Physics-aware Spatiotemporal Modules with Auxiliary Tasks for Meta-Learning
This work addresses the problem of data scarcity in spatiotemporal prediction for physical systems, offering a solution that reduces the need for large real-world datasets, though it is incremental as it builds on existing meta-learning techniques.
The paper tackles the challenge of modeling real-world physical systems for spatiotemporal prediction when data is limited, by proposing a physics-aware meta-learning framework with auxiliary tasks that incorporates PDE-independent knowledge and leverages simulated data, and demonstrates superior performance with limited observations in synthetic and real-world tasks.
Modeling the dynamics of real-world physical systems is critical for spatiotemporal prediction tasks, but challenging when data is limited.

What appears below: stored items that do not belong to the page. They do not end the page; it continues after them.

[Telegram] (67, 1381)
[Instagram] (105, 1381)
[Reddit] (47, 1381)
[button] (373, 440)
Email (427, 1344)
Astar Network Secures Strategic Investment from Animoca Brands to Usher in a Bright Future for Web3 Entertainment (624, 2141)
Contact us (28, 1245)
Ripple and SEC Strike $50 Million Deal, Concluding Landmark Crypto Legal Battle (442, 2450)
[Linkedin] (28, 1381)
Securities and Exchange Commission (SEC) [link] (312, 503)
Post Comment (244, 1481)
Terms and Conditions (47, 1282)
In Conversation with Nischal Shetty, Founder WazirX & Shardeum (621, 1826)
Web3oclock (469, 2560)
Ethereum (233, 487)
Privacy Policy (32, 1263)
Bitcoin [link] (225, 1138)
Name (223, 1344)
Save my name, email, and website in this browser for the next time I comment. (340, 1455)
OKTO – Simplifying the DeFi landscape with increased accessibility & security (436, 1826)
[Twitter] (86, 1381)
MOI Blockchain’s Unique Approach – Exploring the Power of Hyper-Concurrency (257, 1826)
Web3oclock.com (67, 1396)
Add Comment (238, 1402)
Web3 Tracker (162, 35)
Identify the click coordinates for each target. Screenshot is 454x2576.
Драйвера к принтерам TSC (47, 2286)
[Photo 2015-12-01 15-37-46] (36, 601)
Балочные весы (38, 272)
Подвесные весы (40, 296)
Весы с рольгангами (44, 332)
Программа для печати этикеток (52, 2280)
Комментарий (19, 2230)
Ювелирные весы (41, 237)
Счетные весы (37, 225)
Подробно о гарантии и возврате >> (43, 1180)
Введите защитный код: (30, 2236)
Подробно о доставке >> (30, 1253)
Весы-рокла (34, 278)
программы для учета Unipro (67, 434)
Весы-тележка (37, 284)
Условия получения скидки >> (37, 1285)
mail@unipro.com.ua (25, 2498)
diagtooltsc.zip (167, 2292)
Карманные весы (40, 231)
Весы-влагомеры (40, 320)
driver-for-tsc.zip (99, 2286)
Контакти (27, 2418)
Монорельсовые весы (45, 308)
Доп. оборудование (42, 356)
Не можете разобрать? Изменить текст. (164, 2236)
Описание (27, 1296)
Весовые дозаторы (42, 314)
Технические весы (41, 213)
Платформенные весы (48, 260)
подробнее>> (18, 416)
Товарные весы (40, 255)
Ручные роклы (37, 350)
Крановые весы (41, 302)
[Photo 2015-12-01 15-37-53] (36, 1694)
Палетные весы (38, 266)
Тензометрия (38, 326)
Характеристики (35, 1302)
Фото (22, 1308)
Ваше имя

The scarcity of real-world data and the difficulty in reproducing the data distribution hinder directly applying meta-learning techniques. Although the knowledge of governing partial differential equations (PDE) of data can be helpful for the fast adaptation to few observations, it is mostly infeasible to exactly find the equation for observations in real-world physical systems. In this work, we propose a framework, physics-aware meta-learning with auxiliary tasks, whose spatial modules incorporate PDE-independent knowledge and temporal modules utilize the generalized features from the spatial modules to be adapted to the limited data, respectively. The framework is inspired by a local conservation law expressed mathematically as a continuity equation and does not require the exact form of governing equation to model the spatiotemporal observations. The proposed method mitigates the need for a large number of real-world tasks for meta-learning by leveraging spatial information in simulated data to meta-initialize the spatial modules. We apply the proposed framework to both synthetic and real-world spatiotemporal prediction tasks and demonstrate its superior performance with limited observations.